Outflow tract septal anomalies

A number of outflow anomalies may occur if the outflow cushions either fail to develop or fuse in an inappropriate fashion. When the cushions fail to fuse, the result is a persistent truncus arteriosus, represented by an undivided arterial channel, guarded by a common arterial valve, positioned above and astride the free margin of the muscular ventricular septum ( Fig. 13.16 ). This anomaly occurs frequently in DiGeorge syndrome and can be a result of a Tbx1 deletion ( ). Persistent truncus arteriosus is also likely linked to abnormal development of the secondary heart-forming field, which, by means of an overall shorter heart tube, leads to poor alignment of the aorta with the left ventricle. In this condition, there is a coexisting juxta-arterial deficiency of the ventricular septum; right and left pulmonary arteries usually arise via a confluent segment but can also take independent origin from the trunk, which continues as the ascending aorta. The common valve usually has three leaflets but may also have two, four or more.

Transposition of the arterial trunks (also referred to as transposition of the great vessels) is a condition in which the aorta arises from the right ventricle and the pulmonary trunk from the left. Better described as having discordant ventriculoarterial connections, such hearts can coexist with deficiencies of cardiac septation. They can also be found with discordant connections at the atrioventricular junctions, producing a congenitally corrected transposition. The developmental history of discordant connections remains unknown but may have similar signalling pathways that are involved in right atrial isomerism, the nodal/pitx2 pathways ( ).
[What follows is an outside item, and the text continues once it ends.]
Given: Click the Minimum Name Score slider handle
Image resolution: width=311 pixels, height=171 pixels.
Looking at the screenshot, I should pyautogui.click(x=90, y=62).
Double outlet ventricle occurs when the greater parts of both arterial valves fall within the same ventricle, almost always the right. In these cases, in order to continue the circulation of oxygenated blood after birth, it is necessary that either the ventricular septum is deficient, or the ductus arteriosus remains patent with medication; in rare cases, the septal defect can close as a secondary event.